Alaska Native Civil Rights Leader Elizabeth Peratrovich and Alaska’s Anti-Discrimination Law to be Commemorated on U.S. $1 Coin
July 01, 2017
The Act (Public Law 110-82) authorizes the Secretary of the Treasury to mint and issue $1 coins with reverse designs bearing images celebrating the important developmental and historical contributions made by First Peoples to the United States.
“Elizabeth and Roy Peratrovich stood up to fight the unfair, inhumane, and degrading treatment of Alaska Native Peoples, and their efforts towards positive change reverberate to this day,” Governor Bill Walker said. “Their words and actions continue to be an inspiration and reminder of the power that all people have to impact their government; this honor is truly deserved.”
In 1945, the Peratroviches testified in front of the Territorial Legislature, reminding lawmakers of the Bill of Rights and the inherent equality of all people. The body was considering anti-discrimination legislation during a time when discrimination was widespread, and storefronts and businesses displayed “No Natives Allowed” signs. Elizabeth was the last to testify on the Alaska Anti-Discrimination Act, and witnesses say her passionate testimony ultimately led to the bill’s passage nearly 20 years before Congress passed the Civil Rights Act of 1964.

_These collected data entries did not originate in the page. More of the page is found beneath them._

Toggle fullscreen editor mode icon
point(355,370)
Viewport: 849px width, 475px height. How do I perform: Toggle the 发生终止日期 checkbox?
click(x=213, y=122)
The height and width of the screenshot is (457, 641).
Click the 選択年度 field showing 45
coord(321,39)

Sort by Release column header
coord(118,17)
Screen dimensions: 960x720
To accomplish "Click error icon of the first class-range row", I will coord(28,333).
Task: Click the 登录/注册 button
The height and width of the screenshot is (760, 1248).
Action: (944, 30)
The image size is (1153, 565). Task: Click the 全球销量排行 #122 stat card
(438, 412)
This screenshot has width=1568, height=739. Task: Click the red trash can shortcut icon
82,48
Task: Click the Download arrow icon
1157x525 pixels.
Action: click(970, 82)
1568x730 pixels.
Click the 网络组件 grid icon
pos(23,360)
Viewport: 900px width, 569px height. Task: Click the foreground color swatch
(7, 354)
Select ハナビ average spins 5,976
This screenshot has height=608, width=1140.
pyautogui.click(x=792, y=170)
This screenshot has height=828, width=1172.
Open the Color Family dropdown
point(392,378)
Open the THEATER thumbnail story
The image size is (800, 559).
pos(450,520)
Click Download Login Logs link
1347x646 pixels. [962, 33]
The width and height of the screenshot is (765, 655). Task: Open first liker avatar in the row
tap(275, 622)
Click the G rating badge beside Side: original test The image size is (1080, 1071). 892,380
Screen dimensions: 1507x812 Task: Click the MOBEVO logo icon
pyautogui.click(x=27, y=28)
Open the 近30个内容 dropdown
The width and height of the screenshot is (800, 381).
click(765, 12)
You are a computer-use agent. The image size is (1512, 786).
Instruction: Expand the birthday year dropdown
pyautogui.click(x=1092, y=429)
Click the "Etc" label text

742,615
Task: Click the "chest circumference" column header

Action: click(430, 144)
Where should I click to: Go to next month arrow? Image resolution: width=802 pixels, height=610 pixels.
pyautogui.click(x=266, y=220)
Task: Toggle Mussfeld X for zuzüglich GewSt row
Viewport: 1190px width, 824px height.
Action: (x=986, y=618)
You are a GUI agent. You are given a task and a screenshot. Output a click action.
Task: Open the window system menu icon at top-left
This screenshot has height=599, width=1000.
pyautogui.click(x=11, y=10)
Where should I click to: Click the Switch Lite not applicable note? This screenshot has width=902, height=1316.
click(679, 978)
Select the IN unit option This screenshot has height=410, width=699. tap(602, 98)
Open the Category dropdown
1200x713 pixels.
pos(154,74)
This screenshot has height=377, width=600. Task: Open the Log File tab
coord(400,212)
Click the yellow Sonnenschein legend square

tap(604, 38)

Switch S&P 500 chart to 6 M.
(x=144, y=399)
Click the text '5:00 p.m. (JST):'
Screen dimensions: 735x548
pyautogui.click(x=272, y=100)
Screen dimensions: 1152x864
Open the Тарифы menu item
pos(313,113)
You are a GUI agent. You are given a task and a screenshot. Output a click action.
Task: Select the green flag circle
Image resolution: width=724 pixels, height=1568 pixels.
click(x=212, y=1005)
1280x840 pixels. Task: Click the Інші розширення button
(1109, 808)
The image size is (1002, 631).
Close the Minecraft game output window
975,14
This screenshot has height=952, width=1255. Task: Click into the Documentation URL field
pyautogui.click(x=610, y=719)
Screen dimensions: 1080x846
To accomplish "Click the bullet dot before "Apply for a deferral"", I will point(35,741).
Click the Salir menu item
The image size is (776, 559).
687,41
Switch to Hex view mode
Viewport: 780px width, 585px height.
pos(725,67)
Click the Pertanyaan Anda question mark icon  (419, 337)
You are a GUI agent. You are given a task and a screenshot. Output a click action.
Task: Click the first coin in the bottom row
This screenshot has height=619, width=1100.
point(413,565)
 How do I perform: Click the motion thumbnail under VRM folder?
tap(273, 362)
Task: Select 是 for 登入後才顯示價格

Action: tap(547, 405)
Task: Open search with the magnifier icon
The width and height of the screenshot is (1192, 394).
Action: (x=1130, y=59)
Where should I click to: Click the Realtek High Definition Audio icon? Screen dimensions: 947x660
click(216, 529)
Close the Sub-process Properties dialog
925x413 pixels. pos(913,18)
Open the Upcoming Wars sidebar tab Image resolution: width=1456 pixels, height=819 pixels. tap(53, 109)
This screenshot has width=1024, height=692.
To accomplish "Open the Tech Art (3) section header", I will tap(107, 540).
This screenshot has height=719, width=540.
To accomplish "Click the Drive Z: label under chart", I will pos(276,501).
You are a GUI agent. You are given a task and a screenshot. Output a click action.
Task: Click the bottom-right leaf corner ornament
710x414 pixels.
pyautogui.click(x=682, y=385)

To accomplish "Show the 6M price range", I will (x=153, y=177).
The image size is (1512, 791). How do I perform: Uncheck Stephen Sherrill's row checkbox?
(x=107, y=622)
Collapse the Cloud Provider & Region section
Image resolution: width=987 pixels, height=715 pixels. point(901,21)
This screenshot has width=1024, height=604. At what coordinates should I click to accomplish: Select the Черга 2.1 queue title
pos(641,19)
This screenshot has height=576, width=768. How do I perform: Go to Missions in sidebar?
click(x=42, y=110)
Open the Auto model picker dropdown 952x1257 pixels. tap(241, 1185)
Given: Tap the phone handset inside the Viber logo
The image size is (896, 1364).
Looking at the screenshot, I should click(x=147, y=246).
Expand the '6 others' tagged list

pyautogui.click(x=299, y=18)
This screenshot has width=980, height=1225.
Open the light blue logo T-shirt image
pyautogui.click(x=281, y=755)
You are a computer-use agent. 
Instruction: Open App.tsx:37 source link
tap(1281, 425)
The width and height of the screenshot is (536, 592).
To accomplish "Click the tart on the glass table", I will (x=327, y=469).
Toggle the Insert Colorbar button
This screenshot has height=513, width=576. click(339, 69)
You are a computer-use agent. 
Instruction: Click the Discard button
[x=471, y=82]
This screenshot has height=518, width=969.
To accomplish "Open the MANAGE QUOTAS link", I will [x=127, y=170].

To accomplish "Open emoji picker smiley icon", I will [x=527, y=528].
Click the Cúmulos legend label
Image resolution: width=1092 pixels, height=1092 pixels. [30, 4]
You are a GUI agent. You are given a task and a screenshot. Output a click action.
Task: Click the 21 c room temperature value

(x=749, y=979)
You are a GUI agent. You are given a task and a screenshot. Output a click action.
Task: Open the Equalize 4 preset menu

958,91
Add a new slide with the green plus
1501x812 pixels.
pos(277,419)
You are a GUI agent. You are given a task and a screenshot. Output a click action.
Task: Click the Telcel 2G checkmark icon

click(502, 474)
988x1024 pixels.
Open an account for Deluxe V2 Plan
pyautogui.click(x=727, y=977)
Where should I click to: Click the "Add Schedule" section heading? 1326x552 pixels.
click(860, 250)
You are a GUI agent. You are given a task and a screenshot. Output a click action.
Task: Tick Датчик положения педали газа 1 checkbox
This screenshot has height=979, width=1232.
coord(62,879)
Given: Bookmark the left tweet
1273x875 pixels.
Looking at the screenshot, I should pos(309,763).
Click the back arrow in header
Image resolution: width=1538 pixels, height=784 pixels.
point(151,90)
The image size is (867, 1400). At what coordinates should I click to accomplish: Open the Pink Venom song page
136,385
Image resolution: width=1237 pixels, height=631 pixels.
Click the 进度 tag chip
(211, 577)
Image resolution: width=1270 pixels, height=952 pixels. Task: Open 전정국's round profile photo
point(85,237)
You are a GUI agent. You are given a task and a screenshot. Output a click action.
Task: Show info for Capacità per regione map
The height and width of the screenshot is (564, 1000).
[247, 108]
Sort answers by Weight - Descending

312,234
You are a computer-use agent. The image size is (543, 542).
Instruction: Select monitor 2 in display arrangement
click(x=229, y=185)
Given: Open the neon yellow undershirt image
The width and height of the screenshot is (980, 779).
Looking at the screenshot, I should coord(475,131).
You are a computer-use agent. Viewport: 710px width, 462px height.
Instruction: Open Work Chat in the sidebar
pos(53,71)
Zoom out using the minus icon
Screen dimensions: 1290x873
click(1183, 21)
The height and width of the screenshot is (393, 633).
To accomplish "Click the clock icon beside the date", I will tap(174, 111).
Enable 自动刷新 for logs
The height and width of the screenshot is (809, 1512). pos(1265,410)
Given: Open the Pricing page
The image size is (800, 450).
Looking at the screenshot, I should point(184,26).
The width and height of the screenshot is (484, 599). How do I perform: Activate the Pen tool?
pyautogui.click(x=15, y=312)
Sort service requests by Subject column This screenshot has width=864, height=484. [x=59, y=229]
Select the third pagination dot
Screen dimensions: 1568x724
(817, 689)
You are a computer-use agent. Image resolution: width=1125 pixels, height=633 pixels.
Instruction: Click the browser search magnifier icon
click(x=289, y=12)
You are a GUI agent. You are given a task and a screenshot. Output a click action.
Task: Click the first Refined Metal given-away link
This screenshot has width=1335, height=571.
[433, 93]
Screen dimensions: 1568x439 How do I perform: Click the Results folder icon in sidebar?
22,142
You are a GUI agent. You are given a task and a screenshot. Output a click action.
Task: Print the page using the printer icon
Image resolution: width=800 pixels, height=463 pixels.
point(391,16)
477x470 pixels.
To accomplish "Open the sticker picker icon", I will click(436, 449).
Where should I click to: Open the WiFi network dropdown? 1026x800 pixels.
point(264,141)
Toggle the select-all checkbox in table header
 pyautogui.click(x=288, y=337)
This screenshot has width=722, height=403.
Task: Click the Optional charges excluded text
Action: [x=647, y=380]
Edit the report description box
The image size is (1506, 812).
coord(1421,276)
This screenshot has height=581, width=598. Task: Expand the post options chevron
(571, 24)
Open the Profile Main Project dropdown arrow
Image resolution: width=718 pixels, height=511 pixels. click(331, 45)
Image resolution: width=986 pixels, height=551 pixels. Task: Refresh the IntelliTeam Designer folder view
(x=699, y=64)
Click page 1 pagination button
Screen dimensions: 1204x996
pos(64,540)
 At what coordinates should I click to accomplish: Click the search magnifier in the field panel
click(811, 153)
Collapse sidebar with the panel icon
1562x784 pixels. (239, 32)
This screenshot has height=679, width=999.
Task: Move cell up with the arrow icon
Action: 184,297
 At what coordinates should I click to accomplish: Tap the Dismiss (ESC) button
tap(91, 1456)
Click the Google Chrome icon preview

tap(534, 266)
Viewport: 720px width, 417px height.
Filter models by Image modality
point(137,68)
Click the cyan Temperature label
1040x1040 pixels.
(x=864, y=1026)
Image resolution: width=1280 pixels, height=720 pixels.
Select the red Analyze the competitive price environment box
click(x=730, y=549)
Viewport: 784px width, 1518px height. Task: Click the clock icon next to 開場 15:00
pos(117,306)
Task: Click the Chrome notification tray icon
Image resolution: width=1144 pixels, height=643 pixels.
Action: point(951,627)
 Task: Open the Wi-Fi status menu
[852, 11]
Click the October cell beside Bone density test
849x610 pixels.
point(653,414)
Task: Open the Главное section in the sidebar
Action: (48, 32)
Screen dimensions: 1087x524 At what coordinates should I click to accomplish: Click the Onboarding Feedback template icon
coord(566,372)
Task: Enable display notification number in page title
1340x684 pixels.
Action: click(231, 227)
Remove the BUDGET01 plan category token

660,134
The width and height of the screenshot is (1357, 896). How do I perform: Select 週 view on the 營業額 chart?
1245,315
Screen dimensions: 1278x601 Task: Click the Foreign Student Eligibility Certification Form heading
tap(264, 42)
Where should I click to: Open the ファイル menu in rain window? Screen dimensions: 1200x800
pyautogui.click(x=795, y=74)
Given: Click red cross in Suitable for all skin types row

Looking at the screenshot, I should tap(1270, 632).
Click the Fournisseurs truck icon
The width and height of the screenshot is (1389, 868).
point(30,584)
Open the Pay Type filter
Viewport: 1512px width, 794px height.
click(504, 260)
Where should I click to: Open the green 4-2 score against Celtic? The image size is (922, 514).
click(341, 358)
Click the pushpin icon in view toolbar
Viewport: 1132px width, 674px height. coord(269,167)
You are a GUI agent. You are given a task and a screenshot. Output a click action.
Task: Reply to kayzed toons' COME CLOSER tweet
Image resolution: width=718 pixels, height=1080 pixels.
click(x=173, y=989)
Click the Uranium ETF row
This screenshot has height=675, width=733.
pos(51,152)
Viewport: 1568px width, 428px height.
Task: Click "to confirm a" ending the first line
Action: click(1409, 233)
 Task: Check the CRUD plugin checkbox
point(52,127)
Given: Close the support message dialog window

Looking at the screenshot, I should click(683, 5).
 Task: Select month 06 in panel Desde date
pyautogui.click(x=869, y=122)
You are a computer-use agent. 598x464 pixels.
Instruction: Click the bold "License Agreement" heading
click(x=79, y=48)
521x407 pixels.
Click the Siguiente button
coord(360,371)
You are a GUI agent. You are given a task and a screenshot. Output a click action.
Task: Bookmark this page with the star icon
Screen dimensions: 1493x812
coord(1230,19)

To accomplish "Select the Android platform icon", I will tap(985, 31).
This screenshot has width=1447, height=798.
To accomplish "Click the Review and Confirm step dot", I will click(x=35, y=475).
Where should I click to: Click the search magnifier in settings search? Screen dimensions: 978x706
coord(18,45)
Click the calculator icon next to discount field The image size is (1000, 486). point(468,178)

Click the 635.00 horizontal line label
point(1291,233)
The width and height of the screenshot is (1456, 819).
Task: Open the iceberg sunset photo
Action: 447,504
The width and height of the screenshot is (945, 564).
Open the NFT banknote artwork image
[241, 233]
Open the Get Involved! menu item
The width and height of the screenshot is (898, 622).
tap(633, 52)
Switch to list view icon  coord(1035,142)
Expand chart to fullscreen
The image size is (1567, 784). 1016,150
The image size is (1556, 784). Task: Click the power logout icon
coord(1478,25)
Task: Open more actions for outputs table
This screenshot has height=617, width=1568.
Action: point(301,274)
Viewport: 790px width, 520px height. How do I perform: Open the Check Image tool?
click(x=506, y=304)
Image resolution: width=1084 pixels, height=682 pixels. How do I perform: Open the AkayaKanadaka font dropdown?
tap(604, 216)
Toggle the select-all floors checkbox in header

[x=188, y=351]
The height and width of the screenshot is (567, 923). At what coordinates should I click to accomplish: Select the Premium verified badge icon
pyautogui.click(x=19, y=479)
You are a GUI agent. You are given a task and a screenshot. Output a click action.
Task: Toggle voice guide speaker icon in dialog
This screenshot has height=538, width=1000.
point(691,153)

Elizabeth and Roy Peratroviche were deeply involved in their community, and served as grand presidents of the Alaska Native Sisterhood and Alaska Native Brotherhood respectively. They also helped the American Red Cross raise funds during World War II.
In a prepared statement U.S. Senator Lisa Murkowski said, “Elizabeth Peratrovich stood up for those who needed a voice, when she witnessed significant discrimination against Alaska Natives. Her message was clear and powerful – that we must strive for equal rights for all citizens. This is great news for the Peratrovich family, Alaska Natives across the state, and for all of us as Alaskans.”
“Throughout her life," said Murkowski, "Elizabeth was a well-known and effective leader in Alaska. She was well-educated, a mother and wife, a dedicated member of the Presbyterian church, and she served as a Grand Camp President for the Alaska Native Sisterhood. We as Alaskans know and honor her memory often, but this coin will help bring her message of equality and perseverance to millions of people across the country.”
The Department of the Treasury will approve a final design for release in 2020. The obverse (heads side) design retains the central figure of the “Sacagawea” design first produced in 2000, and the reverse (tails side) will feature a design that commemorates Elizabeth Peratrovich and Alaska’s Anti-Discrimination Law.